Data for processing: Begin

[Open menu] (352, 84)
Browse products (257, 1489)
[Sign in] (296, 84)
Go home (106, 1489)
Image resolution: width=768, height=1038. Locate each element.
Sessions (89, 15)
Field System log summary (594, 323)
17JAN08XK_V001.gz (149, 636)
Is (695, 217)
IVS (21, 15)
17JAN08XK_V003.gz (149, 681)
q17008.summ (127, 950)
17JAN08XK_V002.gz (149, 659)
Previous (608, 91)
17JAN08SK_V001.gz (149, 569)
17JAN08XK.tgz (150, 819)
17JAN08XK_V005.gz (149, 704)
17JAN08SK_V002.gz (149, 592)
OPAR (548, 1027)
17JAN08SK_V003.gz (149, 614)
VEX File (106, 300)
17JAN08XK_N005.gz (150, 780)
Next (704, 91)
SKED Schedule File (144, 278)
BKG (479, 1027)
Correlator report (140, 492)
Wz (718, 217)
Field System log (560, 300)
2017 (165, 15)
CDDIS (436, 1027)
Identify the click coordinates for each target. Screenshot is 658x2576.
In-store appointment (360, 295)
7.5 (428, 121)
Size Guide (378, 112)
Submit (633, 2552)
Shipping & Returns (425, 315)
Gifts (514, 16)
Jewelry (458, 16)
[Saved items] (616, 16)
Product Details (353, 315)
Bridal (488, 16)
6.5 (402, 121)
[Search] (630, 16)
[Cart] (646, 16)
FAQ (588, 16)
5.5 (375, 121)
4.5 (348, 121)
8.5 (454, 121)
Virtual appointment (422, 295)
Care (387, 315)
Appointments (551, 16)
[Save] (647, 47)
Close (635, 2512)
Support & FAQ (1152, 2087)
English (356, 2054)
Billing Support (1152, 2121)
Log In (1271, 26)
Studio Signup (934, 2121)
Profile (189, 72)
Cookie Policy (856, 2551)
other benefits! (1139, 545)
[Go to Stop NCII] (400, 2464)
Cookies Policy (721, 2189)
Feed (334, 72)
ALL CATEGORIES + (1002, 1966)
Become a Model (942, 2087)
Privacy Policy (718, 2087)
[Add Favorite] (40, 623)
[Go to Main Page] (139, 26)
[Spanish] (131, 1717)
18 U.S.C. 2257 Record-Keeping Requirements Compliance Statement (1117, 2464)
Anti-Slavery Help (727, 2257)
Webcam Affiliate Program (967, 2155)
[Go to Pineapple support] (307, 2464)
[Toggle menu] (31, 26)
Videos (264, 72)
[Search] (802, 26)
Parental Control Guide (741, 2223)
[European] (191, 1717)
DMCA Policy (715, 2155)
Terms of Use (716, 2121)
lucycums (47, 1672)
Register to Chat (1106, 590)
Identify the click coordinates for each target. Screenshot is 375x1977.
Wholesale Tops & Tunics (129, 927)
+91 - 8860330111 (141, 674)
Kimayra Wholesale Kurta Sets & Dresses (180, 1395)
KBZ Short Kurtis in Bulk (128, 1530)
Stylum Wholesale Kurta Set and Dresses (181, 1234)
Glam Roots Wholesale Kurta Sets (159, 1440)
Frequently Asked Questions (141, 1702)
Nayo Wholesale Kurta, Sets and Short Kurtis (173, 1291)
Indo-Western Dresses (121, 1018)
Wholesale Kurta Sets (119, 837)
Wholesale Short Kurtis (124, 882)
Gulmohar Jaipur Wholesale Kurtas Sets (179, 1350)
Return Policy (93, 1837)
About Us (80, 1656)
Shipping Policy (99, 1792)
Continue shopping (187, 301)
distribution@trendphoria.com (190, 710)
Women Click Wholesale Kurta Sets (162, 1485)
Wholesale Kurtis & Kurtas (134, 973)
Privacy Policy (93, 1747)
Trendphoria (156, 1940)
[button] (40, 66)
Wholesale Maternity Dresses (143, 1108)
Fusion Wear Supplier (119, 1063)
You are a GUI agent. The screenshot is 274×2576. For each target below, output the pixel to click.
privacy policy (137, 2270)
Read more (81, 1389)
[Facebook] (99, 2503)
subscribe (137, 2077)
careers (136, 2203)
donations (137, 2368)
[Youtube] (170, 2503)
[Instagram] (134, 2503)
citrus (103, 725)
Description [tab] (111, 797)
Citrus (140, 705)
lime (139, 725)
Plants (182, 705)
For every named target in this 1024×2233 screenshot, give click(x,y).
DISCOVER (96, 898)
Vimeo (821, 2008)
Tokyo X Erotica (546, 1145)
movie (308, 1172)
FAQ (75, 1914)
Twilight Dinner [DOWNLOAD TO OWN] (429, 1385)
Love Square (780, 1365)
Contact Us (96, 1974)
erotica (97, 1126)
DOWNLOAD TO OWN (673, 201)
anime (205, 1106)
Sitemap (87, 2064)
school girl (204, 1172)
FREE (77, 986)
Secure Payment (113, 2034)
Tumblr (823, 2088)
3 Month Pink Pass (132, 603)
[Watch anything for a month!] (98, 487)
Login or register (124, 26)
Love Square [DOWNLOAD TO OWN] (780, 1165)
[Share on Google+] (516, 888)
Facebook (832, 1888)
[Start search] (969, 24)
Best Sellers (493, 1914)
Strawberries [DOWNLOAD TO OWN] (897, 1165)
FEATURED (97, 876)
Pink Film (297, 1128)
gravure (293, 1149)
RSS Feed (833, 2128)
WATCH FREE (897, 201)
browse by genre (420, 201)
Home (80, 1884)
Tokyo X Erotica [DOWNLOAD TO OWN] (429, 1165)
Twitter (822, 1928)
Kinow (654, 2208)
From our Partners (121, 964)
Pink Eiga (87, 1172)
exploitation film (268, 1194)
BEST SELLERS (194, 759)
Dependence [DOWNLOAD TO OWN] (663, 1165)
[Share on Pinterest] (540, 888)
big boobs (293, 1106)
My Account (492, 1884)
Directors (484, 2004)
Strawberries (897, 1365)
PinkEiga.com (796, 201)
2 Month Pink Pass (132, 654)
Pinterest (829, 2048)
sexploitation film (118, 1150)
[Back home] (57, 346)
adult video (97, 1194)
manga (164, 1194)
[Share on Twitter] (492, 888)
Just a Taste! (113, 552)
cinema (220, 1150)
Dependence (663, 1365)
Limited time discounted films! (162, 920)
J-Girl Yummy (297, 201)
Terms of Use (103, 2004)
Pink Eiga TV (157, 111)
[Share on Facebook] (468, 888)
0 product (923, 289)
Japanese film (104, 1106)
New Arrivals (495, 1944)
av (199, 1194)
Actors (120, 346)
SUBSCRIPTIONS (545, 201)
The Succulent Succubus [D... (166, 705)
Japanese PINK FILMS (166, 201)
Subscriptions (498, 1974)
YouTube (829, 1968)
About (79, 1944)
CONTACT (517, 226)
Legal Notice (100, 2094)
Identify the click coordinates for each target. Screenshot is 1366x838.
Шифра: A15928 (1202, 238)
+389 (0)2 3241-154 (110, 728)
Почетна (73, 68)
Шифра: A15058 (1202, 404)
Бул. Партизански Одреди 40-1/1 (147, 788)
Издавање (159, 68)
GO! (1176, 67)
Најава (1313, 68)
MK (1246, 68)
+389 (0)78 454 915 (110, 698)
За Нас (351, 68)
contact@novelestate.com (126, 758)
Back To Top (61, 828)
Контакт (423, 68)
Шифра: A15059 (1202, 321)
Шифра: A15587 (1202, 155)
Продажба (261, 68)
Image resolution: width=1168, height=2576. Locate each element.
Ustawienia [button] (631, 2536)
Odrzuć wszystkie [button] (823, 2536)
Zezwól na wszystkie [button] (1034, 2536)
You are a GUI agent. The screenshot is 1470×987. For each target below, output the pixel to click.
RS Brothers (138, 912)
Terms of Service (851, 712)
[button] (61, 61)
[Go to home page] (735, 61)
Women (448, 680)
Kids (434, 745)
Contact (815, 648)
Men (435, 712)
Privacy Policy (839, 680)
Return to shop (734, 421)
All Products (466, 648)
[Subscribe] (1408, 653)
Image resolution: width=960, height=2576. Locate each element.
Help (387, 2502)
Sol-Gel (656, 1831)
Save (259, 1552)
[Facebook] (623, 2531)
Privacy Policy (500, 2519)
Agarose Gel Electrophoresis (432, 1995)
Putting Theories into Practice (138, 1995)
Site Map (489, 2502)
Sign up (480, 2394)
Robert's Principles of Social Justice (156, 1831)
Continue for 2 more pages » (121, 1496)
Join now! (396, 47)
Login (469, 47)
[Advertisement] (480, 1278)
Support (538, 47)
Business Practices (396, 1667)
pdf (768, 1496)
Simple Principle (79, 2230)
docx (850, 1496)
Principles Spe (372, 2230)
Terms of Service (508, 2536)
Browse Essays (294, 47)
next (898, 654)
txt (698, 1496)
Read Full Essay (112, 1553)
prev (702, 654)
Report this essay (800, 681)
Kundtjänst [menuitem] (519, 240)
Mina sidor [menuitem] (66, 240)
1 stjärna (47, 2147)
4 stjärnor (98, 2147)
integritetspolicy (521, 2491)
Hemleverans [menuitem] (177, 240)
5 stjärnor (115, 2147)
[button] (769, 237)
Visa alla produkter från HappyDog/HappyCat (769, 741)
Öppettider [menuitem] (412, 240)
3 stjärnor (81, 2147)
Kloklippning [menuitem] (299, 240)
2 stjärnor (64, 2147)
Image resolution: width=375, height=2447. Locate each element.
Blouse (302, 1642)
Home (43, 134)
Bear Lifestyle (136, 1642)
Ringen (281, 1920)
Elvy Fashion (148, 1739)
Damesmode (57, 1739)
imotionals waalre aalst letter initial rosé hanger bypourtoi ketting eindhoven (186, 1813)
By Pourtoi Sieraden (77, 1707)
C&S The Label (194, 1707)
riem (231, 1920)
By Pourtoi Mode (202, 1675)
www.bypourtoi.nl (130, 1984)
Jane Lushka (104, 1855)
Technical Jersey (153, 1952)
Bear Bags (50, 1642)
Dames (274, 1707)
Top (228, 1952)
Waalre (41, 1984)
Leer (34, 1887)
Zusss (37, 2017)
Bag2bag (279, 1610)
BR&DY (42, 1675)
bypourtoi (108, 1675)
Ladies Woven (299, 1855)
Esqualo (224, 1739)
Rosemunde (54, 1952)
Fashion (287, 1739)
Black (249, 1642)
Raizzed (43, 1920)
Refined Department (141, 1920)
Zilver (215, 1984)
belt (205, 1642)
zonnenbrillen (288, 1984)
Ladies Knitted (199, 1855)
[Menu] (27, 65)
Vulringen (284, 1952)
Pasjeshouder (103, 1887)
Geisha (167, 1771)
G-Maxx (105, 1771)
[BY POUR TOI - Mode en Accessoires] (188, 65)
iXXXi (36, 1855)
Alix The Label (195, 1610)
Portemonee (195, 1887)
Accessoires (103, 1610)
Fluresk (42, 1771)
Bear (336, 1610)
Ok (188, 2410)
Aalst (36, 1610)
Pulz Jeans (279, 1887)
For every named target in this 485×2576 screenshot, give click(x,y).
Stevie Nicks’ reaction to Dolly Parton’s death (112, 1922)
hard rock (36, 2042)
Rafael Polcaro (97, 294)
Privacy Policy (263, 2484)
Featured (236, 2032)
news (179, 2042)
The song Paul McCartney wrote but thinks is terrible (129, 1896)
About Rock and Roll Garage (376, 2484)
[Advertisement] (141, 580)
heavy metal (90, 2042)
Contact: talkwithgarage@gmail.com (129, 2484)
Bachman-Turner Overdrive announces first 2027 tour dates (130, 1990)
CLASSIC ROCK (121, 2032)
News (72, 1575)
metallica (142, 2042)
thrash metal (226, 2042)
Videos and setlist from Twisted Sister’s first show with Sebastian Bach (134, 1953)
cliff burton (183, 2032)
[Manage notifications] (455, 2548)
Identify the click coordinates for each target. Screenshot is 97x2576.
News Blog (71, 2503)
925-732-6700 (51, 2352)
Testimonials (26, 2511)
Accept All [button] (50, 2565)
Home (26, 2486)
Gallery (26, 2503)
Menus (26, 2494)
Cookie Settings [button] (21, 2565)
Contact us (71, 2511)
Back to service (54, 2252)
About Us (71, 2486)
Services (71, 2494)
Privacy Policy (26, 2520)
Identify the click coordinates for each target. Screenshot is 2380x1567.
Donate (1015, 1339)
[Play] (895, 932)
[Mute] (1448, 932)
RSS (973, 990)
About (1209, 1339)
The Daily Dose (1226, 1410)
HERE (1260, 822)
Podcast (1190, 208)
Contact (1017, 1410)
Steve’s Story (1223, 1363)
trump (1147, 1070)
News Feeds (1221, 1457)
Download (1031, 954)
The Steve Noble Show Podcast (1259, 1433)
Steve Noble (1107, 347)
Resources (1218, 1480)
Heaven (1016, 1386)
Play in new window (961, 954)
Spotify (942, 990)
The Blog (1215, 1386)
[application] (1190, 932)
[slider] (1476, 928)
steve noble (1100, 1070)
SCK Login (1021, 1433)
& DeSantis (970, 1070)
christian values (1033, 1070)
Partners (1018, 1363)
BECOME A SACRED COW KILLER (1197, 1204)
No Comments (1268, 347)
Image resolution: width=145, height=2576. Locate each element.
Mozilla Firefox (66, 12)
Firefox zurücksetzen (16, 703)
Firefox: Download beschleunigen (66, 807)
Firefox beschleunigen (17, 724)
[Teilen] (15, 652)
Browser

Data for processing: End

*Problem description*.
When you reach the line containing "Home (26, 2486)" in the data above, start copying exactly, and stop after the line containing "The Steve Noble Show Podcast (1259, 1433)".

*Written answer*.
Home (26, 2486)
Gallery (26, 2503)
Menus (26, 2494)
Cookie Settings [button] (21, 2565)
Contact us (71, 2511)
Back to service (54, 2252)
About Us (71, 2486)
Services (71, 2494)
Privacy Policy (26, 2520)
Identify the click coordinates for each target. Screenshot is 2380x1567.
Donate (1015, 1339)
[Play] (895, 932)
[Mute] (1448, 932)
RSS (973, 990)
About (1209, 1339)
The Daily Dose (1226, 1410)
HERE (1260, 822)
Podcast (1190, 208)
Contact (1017, 1410)
Steve’s Story (1223, 1363)
trump (1147, 1070)
News Feeds (1221, 1457)
Download (1031, 954)
The Steve Noble Show Podcast (1259, 1433)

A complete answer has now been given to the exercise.